▶ [Reading text]
'''

Tariff Tantrum
- Robert Baharian
- Apr 7
- 3 min read
Just six months ago, The Economist ran a striking cover: a roll of $100 bills shaped like a rocket, blasting into space under the headline, “The Envy of the World.” It was mid-October. The mid-year growth scare had faded after a surprise 50-basis-point rate cut from the Fed. Markets surged—seemingly hitting new all-time highs by the day. A few weeks later, Donald Trump secured re-election, and optimism took hold. Investors were buoyed by promises of lower taxes, lighter regulation, and a pro-business agenda. Trade tensions still lingered, but the consensus was clear: the upside far outweighed the risks.

Fast-forward to Q2 2025, and things look very different. The stock market has spoken—and it doesn’t like tariffs. There’s no way to sugar-coat this: it’s rough out there.
Stocks are being sold off aggressively. Credit spreads are blowing out. Commodities are sharply lower. The VIX is above 45—a level we haven’t seen since 2020 or 2008. And the US 10-year Treasury yield has fallen below 4%—which, ironically, is exactly what the President wanted. Well, now he’s got it.

'''

▶ [Data rows]
'''

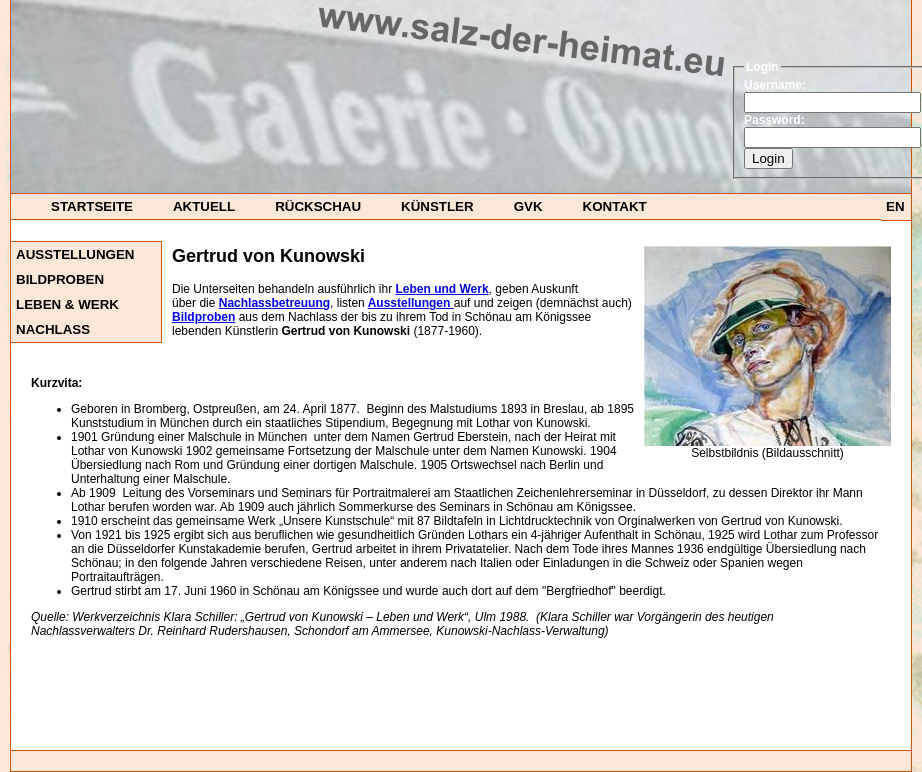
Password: (774, 120)
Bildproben (60, 279)
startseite (92, 206)
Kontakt (615, 206)
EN (895, 206)
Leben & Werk (67, 304)
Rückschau (318, 206)
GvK (528, 206)
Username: (775, 85)
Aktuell (204, 206)
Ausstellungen (75, 254)
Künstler (437, 206)
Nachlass (53, 329)
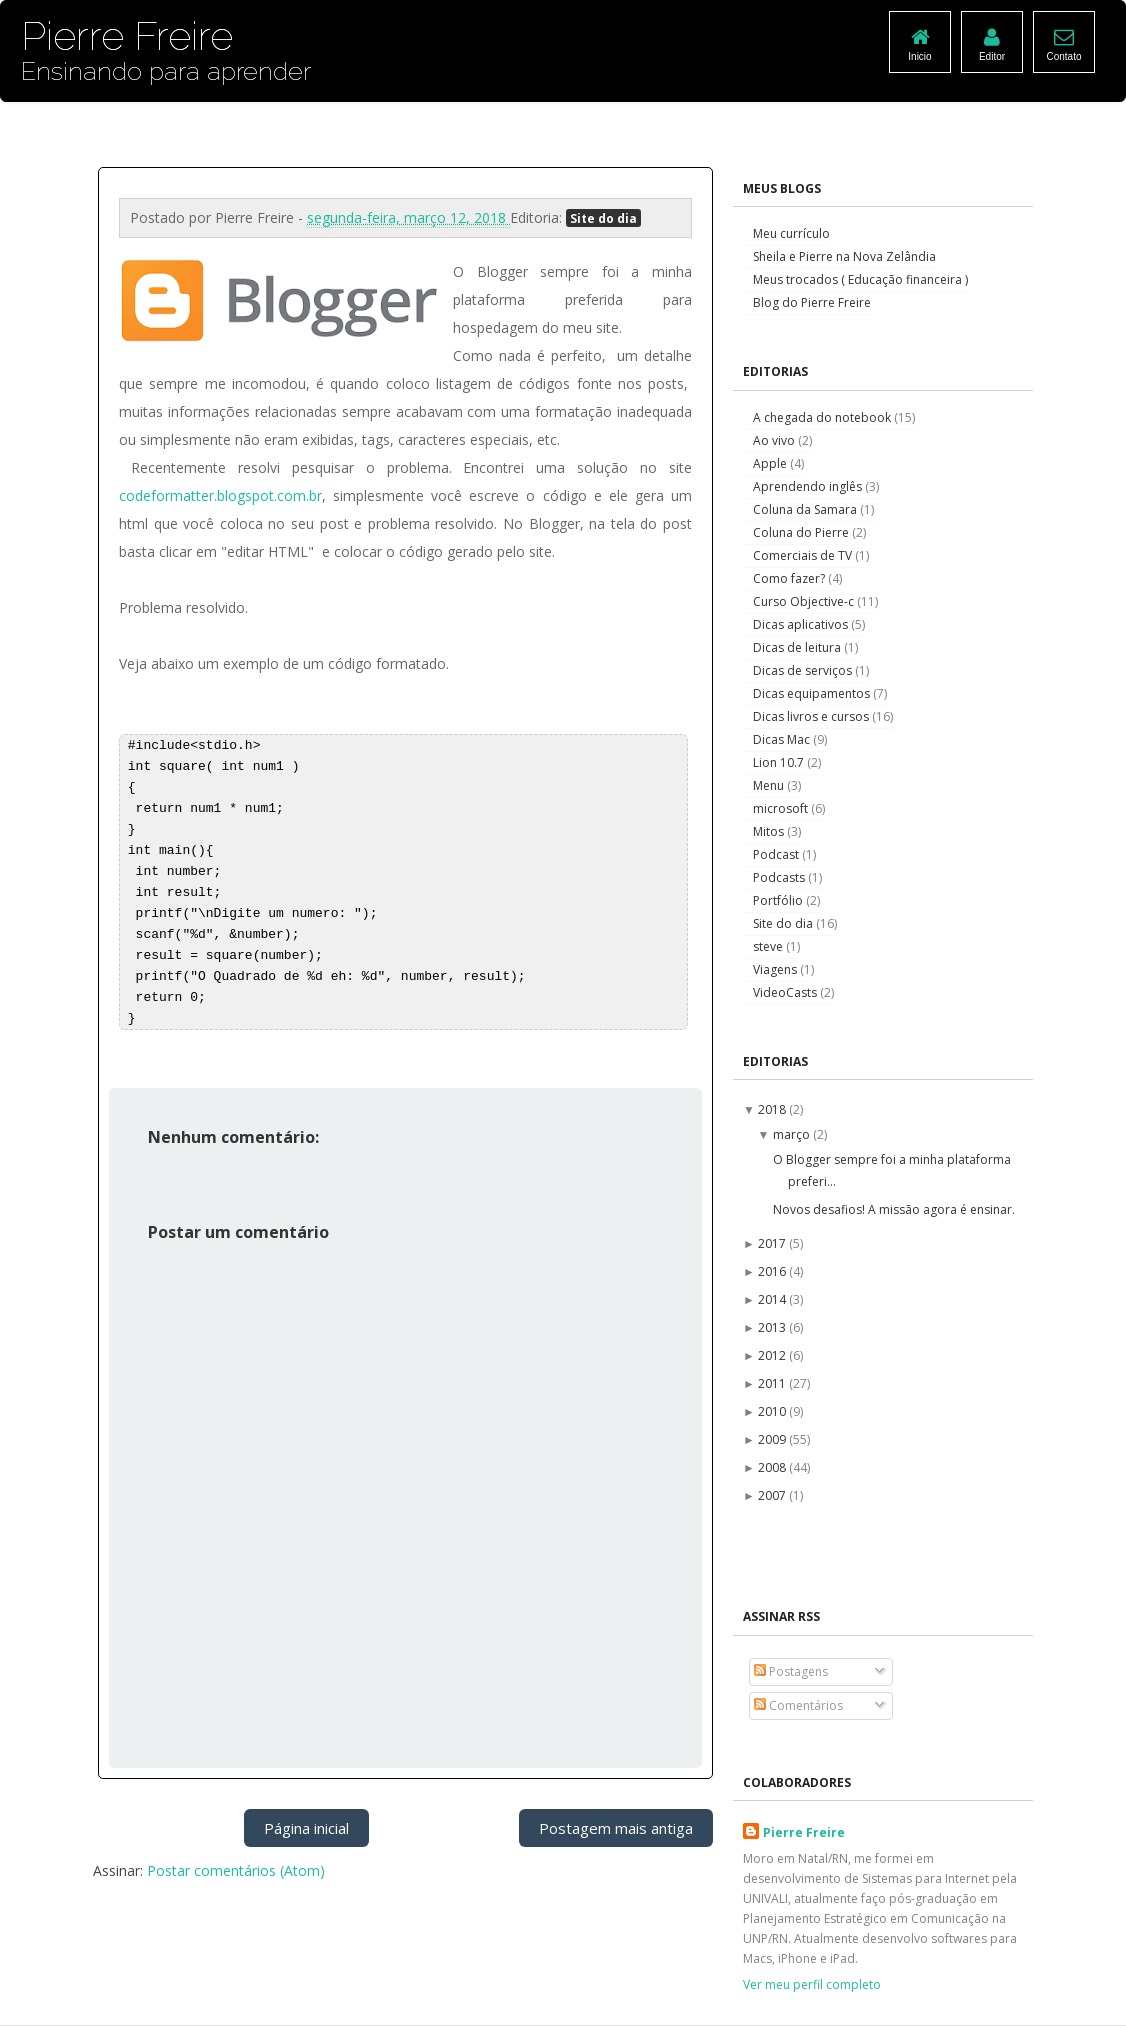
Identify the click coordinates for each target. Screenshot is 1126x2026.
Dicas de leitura (798, 647)
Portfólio (779, 900)
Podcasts (780, 877)
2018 (773, 1109)
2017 (773, 1243)
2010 (773, 1411)
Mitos (770, 831)
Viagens (776, 969)
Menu (770, 785)
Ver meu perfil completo (812, 1984)
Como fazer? (790, 578)
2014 (773, 1299)
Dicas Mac (783, 739)
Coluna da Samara (806, 509)
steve (769, 946)
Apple (771, 463)
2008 (773, 1467)
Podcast (777, 854)
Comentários (798, 1705)
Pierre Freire (804, 1832)
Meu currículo (791, 233)
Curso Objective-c (805, 601)
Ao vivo (775, 440)
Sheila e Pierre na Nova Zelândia (844, 256)
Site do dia (603, 218)
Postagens (791, 1671)
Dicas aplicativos (802, 624)
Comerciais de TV (804, 555)
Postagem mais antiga (616, 1828)
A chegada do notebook (823, 417)
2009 (773, 1439)
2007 (773, 1495)
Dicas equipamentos (813, 693)
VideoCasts (786, 992)
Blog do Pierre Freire (812, 302)
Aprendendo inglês (809, 486)
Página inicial (306, 1828)
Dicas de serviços (804, 670)
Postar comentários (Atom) (236, 1870)
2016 (773, 1271)
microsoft (782, 808)
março (793, 1134)
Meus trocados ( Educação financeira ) (860, 279)
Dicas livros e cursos (812, 716)
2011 (773, 1383)
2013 (773, 1327)
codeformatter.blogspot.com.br (220, 495)
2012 (773, 1355)
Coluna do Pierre (802, 532)
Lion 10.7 (780, 762)
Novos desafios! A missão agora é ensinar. (894, 1209)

'''

Carry on writing the "Tariff Tantrum" essay about the market's reaction to tariffs, starting right after its last sentence.

▶ [Response]
As long-term investors, we know this is the price of admission. The market goes up, and the market goes down. But let’s be honest—our lizard brains aren’t wired for this. We fear loss. We crave safety and predictability.
On Thursday, the S&P 500 fell nearly 5%. On Friday, it dropped another 6%. That’s more than a 10% loss in just two trading sessions. In fact, since the five-day trading week began in 1952, there have only been three other times the S&P fell by double digits in two days: October 1987, November 2008, and March 2020.

Were those the exact bottoms? No. But they were close. And they certainly weren’t the time to panic.

Look—I get it. This stuff is hard. Headlines scream. Fear takes over. But trying to make knee-jerk decisions in moments like this? That’s a mistake. I'm not here to tell you whether tariffs make sense or not. No one can predict what comes next.
So what should you do? Honestly? Nothing. You don't make big decisions when emotions are running high. That’s when mistakes are made. If you're invested in equities, you already made a deal. You accepted that markets don’t just deliver +27%, +24% years on repeat. That’s not how this works. Anyone who’s achieved anything worthwhile knows it doesn’t come without setbacks. The reality? Markets fall, on average, about 14% every year. That’s not a bug—it’s a feature. This moment, right now, is part of that.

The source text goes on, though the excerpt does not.